Control Azure Service Bus Queue Message Reception

筅森魡賤 提交于 2020-08-10 20:14:26

问题


We have a distributed architecture and there is a native system which needs to be called. The challenge is the capacity of the system which is not scalable and cannot take on more load of requests at same time. We have implemented Service Bus queues, where there is a Message handler listening to this queue and makes a call to the native system. The current challenge is whenever a message posted in the queue, the message handler is immediately processing the request. However, We wanted to have a scenario to only process two requests at a time. Pick the two, process it and then move on to the next two. Does Service Bus Queue provide inbuilt option to control this or should we only be able to do with custom logic?

var options = new MessageHandlerOptions()
            {
                MaxConcurrentCalls = 1,
                AutoComplete = false
            
            };
        client.RegisterMessageHandler(
            async (message, cancellationToken) =>
            {
                try
                {
                    //Handler to process
                    await client.CompleteAsync(message.SystemProperties.LockToken);
                }
                catch
                {
                    await client.AbandonAsync(message.SystemProperties.LockToken);
                }

            }, options);

回答1:


From the top of my head I don't think anything like that is supported out of the box, so your best bet is to do it yourself.

I would suggest you look at the ReceiveAsync() method, which allows you to receive specific amount of messages (NOTE: I don't think it guarantees that if you specify that you want to retrieve 2 message it will always get you two. For instance, if there's just one message in the queue then it will probably return that one, even though you asked for two)

You could potentially use the ReceiveAsync() method in combination with PeekAsync() method where you can also provide a number of messages you want to peek. If the peeked number of messages is 2 than you can call ReceiveAsync() with better chances of getting desired two messages.

Another way would be to have a look at the ManagementClient and the GetQueueRuntimeInfoAsync() method of the queue, which will give you the information about the number of messages in the queue. With that info you could then call the ReceiveAsync() mentioned earlier.

However, be aware that if you have multiple receivers listening to the same queue then there's no guarantees that anything from above will work, as there's no way to determine if these messages were received by another process or not.

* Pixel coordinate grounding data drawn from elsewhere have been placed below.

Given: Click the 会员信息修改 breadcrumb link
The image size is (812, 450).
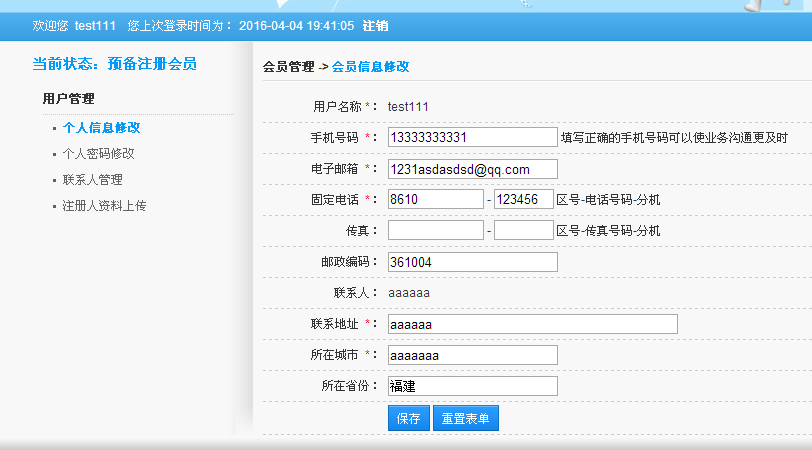Looking at the screenshot, I should (370, 66).
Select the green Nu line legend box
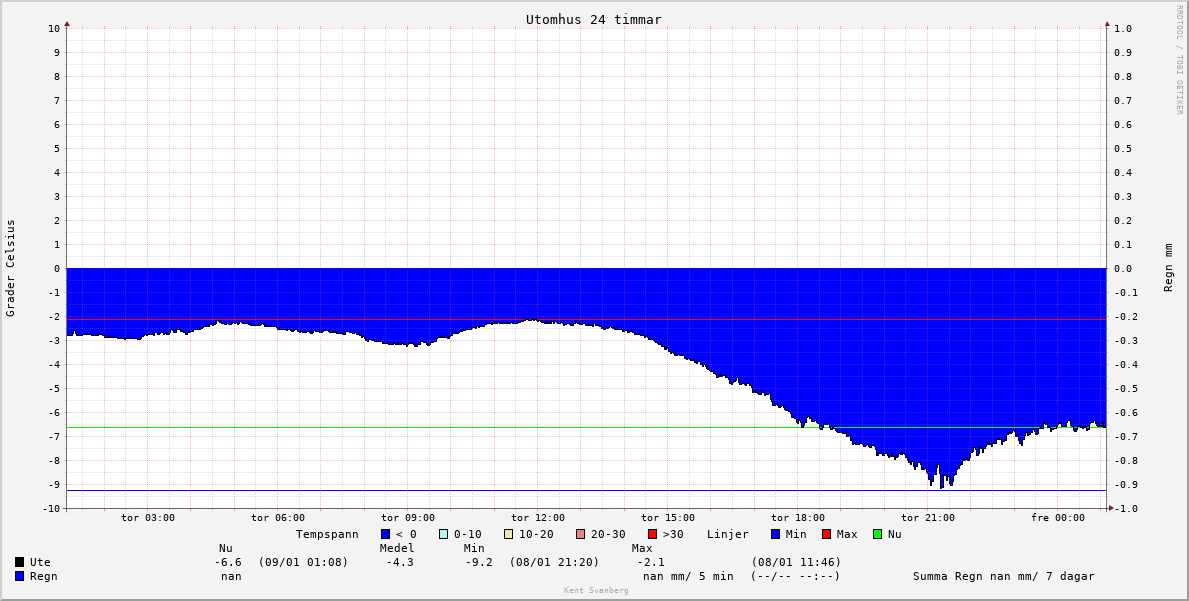The width and height of the screenshot is (1189, 601). [878, 534]
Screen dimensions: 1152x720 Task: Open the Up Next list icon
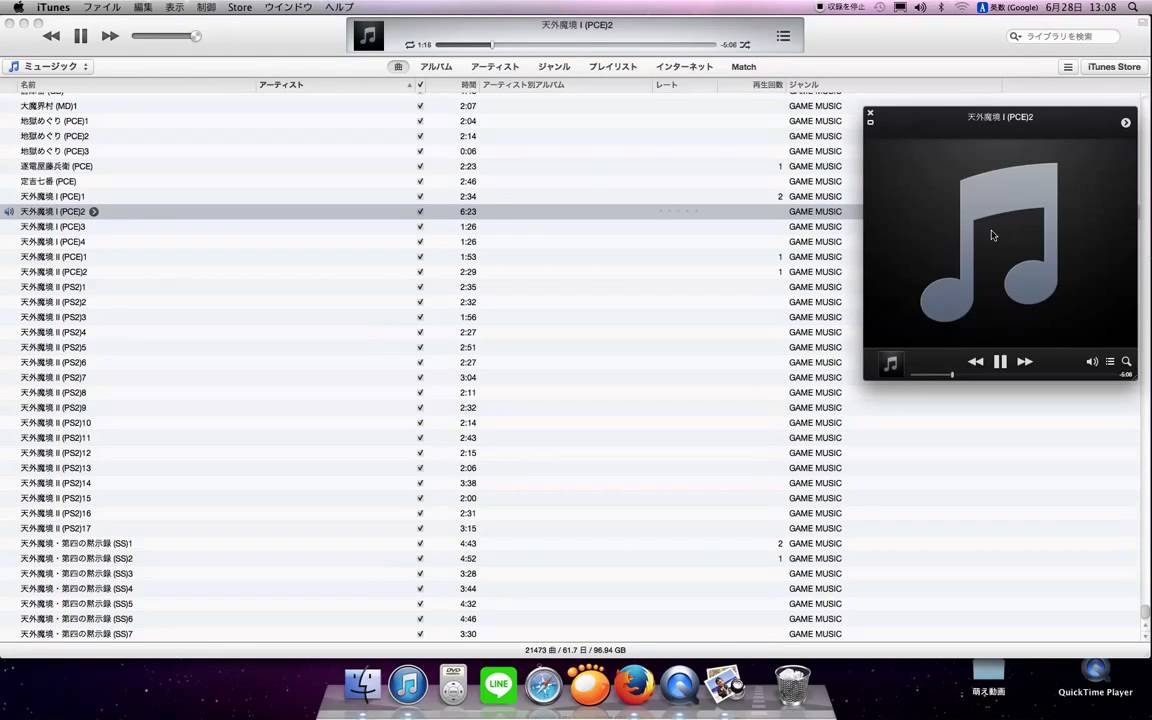pos(783,36)
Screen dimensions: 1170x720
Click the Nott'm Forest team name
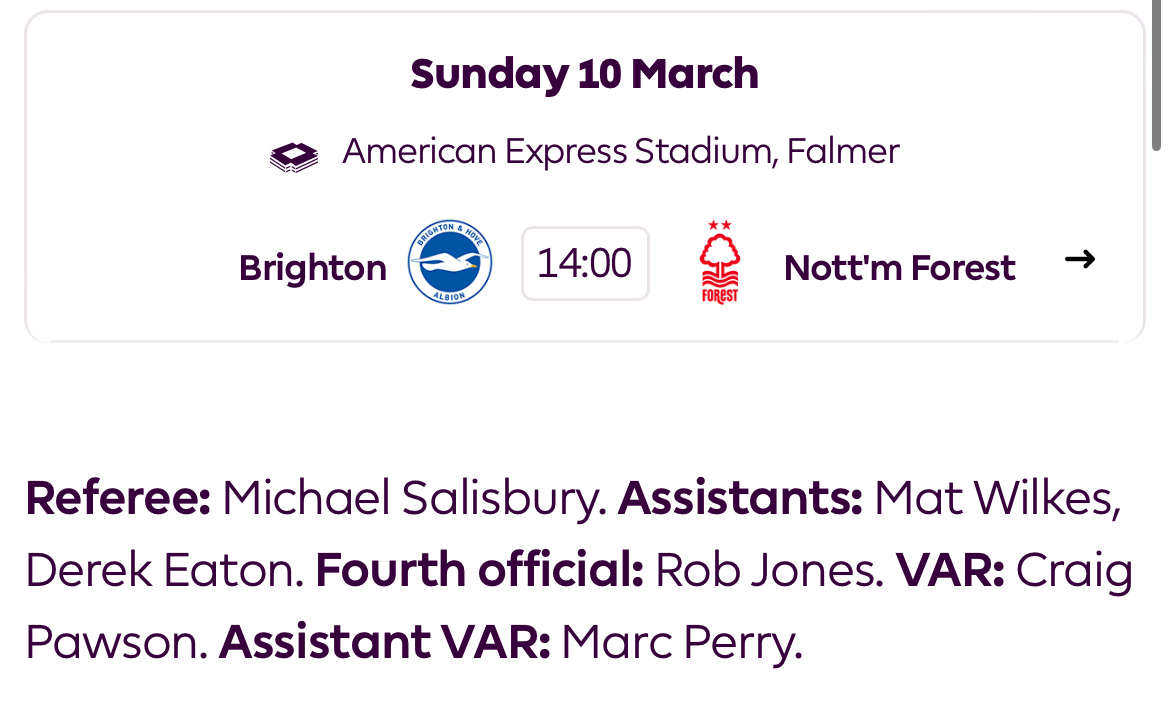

It might be that you will need to go with a more sophisticated way of handling this and receive one message, then keep it alive (renew lock etc.) until you get another message and then process them together.

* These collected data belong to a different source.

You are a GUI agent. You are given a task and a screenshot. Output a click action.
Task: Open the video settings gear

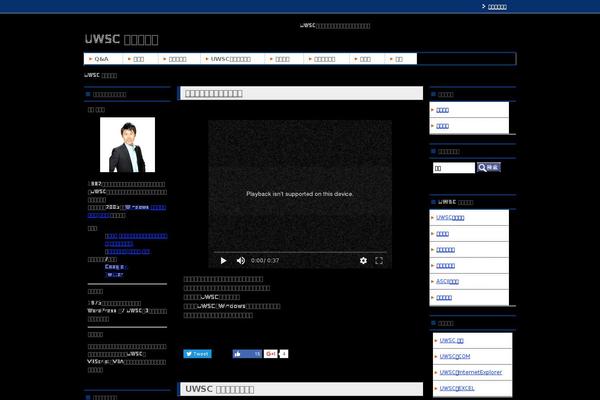click(x=363, y=260)
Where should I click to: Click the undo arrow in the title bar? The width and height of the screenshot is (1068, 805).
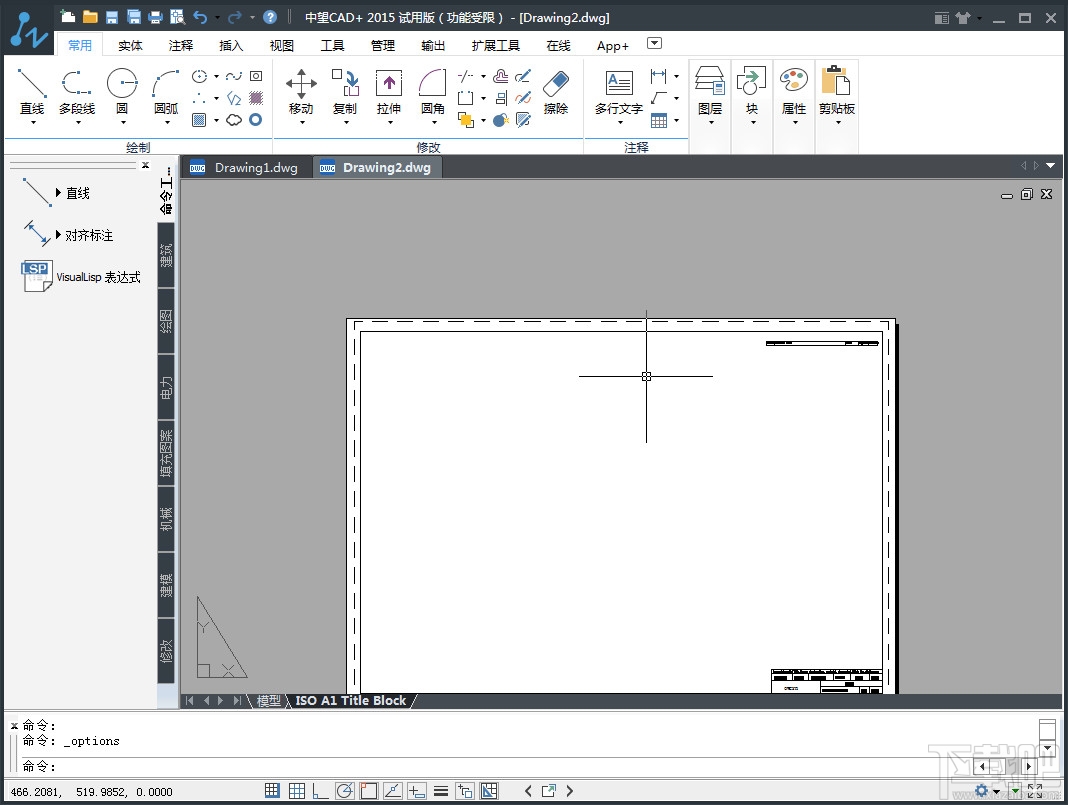coord(201,17)
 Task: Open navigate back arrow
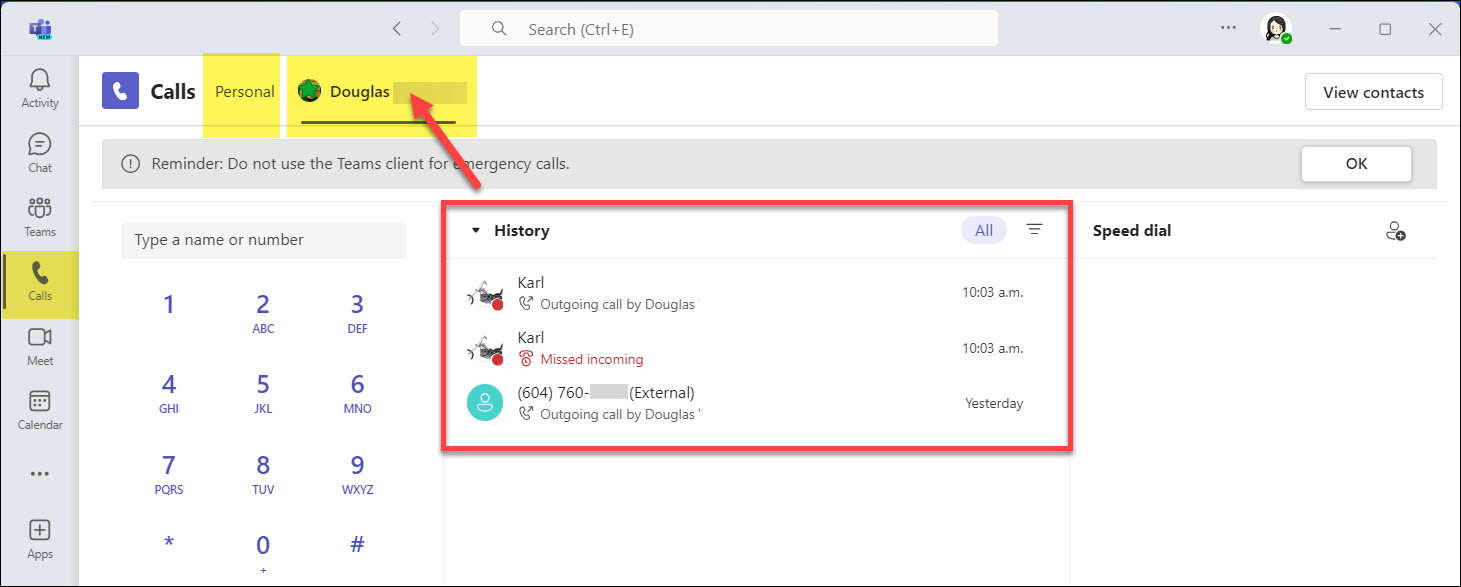point(397,28)
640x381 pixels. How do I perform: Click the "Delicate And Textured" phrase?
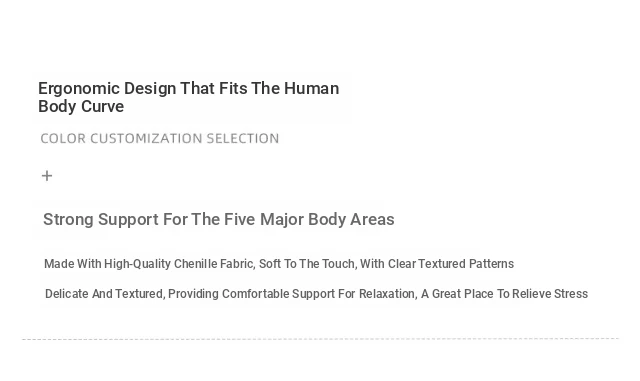click(104, 294)
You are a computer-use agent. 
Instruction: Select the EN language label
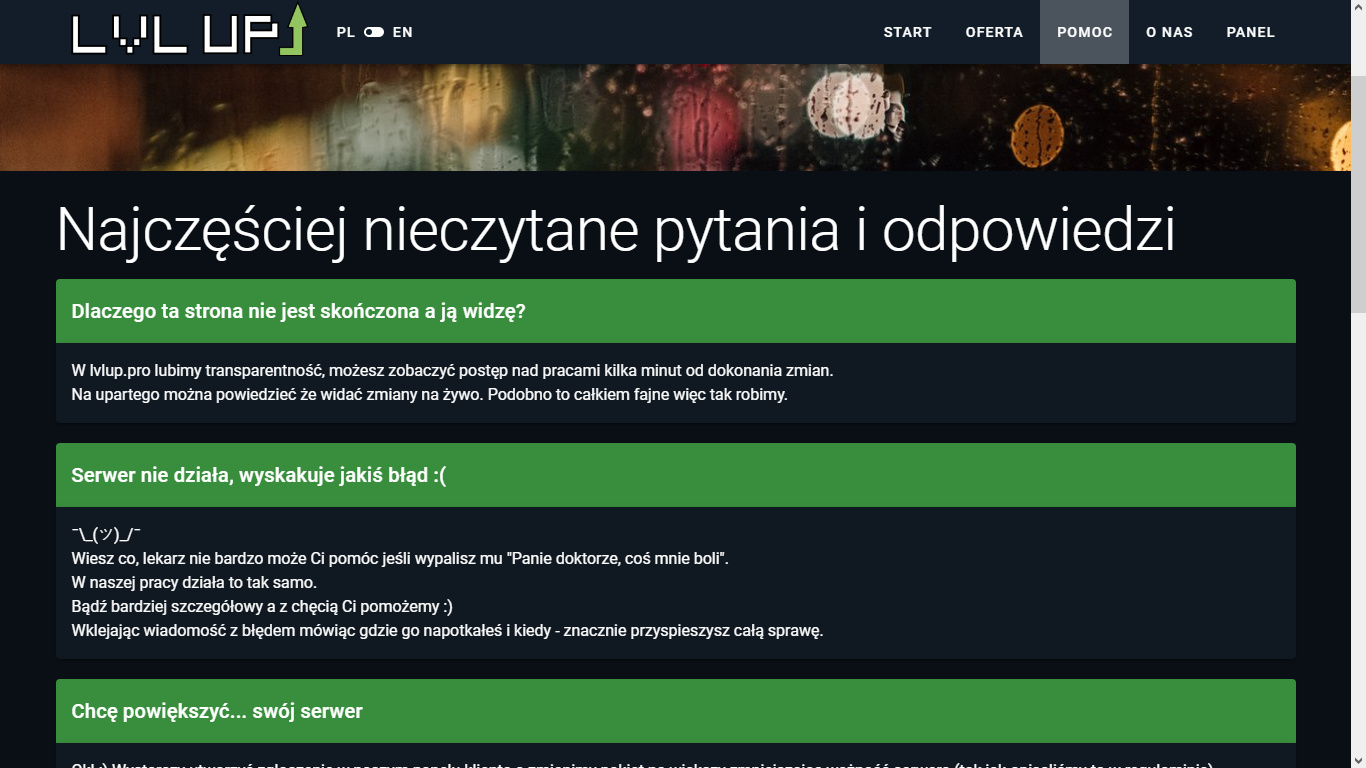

I don't think I helped too much but maybe at least it will give you some ideas.




回答2:


Message Handler API is designed for concurrency. If you'd like to process two messages at any given point in time then the Handler API with maximum concurrency of two will be your answer. In case you need to process a batch of two messages at any given point in time, this API is not what you need. Rather, fall back to building your own message pump using a lower level API outlined in the answer provided by Mikolaj.

Careful with re-locking messages though. It's not a guaranteed operation as it's a client-side operation and if there's a communication network, currently, the broker will reset the lock and the message will be processed again by another competing consumer if you scale out. That is why scaling-out in your scenario is probably going to be a challenge.

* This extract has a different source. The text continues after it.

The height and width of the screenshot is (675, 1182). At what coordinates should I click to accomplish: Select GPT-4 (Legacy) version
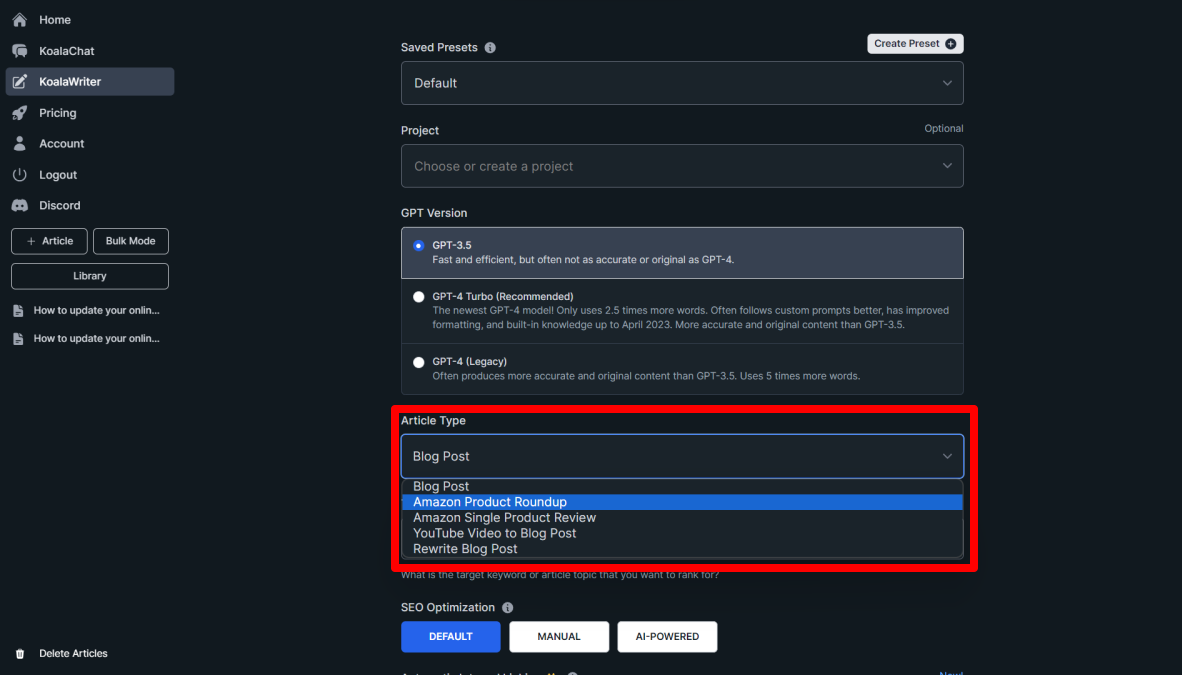418,362
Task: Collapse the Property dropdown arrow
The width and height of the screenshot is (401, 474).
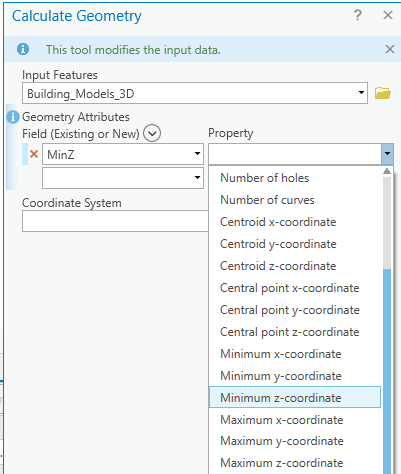Action: (387, 154)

Additional point is about lower level API of the MessageReceiver when it comes to receiving more than a single message - ReceiveAsync(n) does not guarantee n messages will be retrieved. If you absolutely have to have n messages, you'll need to loop to ensure there are n and no less.

And the last point about the management client and getting a queue message count - strongly suggest not to do that. The management client is not intended for frequent use at run-time. Rather, it's uses for occasional calls as these calls are very slow. Given you might end up with a single processing endpoint constrained to only two messages at a time (not even per second), these calls will add to the overall time to process.